Enquête similaire de Bellingcat
Le témoin interviewé par le Washington Post raconte qu’il fait a connaissance d’OG il y a environ quatre ans, sur un autre serveur destiné aux fans d’Oxide. C’est ce qu’écrivait Bellingcat il y a déjà quatre jours. Selon une enquête fouillée du site spécialisé dans l’enquête en sources ouvertes, les documents pourraient être initialement apparus avant le 1er mars sur un petit serveur Discord, un outil prisé des amateurs de jeux vidéo permettant de créer des forums et des espaces de discussion.
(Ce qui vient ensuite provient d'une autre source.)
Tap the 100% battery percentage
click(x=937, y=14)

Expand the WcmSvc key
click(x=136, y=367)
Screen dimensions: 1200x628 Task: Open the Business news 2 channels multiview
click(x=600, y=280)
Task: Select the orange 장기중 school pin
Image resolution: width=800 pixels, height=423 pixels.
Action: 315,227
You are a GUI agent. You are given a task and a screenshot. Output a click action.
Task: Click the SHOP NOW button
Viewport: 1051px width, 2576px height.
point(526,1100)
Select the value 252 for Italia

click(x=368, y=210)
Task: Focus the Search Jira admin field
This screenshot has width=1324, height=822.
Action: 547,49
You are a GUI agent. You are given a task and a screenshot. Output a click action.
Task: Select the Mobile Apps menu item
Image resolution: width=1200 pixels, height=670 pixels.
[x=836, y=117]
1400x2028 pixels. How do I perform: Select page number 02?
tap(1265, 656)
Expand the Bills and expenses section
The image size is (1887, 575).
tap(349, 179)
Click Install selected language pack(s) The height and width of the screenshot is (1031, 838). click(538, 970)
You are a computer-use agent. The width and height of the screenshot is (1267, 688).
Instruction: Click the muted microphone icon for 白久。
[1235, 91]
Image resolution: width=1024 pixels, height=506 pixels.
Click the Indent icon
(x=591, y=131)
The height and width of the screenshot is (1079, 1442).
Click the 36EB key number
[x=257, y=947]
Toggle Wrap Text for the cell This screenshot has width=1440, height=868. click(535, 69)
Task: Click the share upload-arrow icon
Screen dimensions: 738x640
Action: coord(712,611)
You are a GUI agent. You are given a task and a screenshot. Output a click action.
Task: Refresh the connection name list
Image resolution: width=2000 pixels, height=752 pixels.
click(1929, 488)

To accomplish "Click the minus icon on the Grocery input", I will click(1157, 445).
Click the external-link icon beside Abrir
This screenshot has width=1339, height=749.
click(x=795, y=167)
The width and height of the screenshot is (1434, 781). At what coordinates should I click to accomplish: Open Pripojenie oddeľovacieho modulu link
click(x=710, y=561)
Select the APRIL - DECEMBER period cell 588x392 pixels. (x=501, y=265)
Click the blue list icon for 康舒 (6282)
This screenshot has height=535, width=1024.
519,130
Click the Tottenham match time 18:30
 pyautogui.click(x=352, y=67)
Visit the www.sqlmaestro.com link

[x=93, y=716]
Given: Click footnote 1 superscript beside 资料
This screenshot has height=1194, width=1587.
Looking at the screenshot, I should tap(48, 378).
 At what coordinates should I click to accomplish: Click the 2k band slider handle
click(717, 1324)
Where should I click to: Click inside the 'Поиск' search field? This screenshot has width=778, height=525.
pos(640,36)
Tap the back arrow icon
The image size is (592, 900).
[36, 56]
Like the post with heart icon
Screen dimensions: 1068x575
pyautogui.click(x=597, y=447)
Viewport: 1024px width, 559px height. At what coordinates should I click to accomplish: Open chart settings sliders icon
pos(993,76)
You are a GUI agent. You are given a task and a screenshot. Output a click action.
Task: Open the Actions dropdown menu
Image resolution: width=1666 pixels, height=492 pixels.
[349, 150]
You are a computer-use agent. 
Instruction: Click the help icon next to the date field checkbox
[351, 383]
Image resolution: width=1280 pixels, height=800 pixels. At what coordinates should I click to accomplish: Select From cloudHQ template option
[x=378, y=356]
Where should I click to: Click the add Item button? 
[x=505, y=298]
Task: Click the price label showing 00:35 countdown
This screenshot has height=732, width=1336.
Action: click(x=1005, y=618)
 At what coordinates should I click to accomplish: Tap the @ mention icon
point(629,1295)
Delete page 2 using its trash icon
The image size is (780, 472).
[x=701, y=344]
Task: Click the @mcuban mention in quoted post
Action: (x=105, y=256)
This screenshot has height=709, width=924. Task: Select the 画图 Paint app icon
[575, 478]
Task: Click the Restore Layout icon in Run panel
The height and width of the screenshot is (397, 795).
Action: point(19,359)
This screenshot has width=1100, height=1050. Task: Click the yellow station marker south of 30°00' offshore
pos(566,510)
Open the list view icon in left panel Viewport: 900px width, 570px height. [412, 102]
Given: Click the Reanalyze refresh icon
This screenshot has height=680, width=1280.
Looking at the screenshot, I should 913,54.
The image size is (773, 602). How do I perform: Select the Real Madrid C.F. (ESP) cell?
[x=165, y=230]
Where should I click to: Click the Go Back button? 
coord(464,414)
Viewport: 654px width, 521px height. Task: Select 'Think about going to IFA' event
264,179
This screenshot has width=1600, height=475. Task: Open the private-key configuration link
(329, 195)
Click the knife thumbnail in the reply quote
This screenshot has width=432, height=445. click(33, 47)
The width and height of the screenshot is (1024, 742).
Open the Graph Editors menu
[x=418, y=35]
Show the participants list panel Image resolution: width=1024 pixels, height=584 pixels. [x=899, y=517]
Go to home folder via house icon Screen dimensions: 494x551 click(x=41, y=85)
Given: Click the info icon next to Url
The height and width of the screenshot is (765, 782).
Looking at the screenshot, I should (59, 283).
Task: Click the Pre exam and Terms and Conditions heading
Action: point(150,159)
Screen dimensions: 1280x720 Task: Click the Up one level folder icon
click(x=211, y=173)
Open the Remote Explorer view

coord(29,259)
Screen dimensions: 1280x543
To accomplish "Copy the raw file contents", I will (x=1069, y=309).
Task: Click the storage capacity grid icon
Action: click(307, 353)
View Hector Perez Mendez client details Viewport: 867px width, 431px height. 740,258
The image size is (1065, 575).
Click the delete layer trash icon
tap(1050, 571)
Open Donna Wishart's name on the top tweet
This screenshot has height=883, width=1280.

Ce serveur, baptisé « Thug Shaker Central » et dont le contenu a depuis été effacé, réunissait une vingtaine d’internautes, tous fans d’un youtubeur appelé Oxide, qui s’est fait connaître en publiant des vidéos du jeu War Thunder et qui consacre désormais sa chaîne à des séquences de paintball et de reconstitutions militaires. Les participants à ce groupe restreint, composé d’Américains mais aussi de jeunes étrangers, partageaient de mêmes centres d’intérêt pour les armes, le paintball (ou airsoft) et les reconstitutions militaires (Milsim), ainsi que pour certains jeux vidéo populaires. Des traces laissées en ligne sur des réseaux sociaux par des participants présumés à ce forum de discussion, et que Le Monde a pu consulter, contiennent de multiples messages ultraconsevateurs et des allusions racistes.
Une partie des fichiers a été ensuite republiée au début du mois de mars sur un autre canal Discord, « Wow Mao ». Aujourd’hui renommé, vraisemblablement nettoyé pour supprimer les documents concernés et surtout inondé par des mèmes, Wow Mao est une communauté assez restreinte et dédiée au youtubeur philippin éponyme.
Puis, le 4 mars, une partie des photographies sont apparues sur un autre serveur, nettement plus fréquenté, consacré aux cartes pour le jeu vidéo Minecraft, « Minecraft Earth Map ». Dans quel contexte ont pu y être diffusés des documents potentiellement confidentiels issus du Pentagone ? Les rares captures d’écran disponibles, dont une a été diffusée par Bellingcat ainsi qu’un autre observateur sur Twitter, laissent penser à un échange attenant à la guerre en Ukraine entre membres du forum, sans que l’on sache quel était le contexte réel de la discussion. Le lendemain, certains des fichiers étaient publiés sur le forum anglophone 4chan/pol/, prisé de l’extrême droite américaine, ainsi que sur des canaux Telegram pro-Poutine.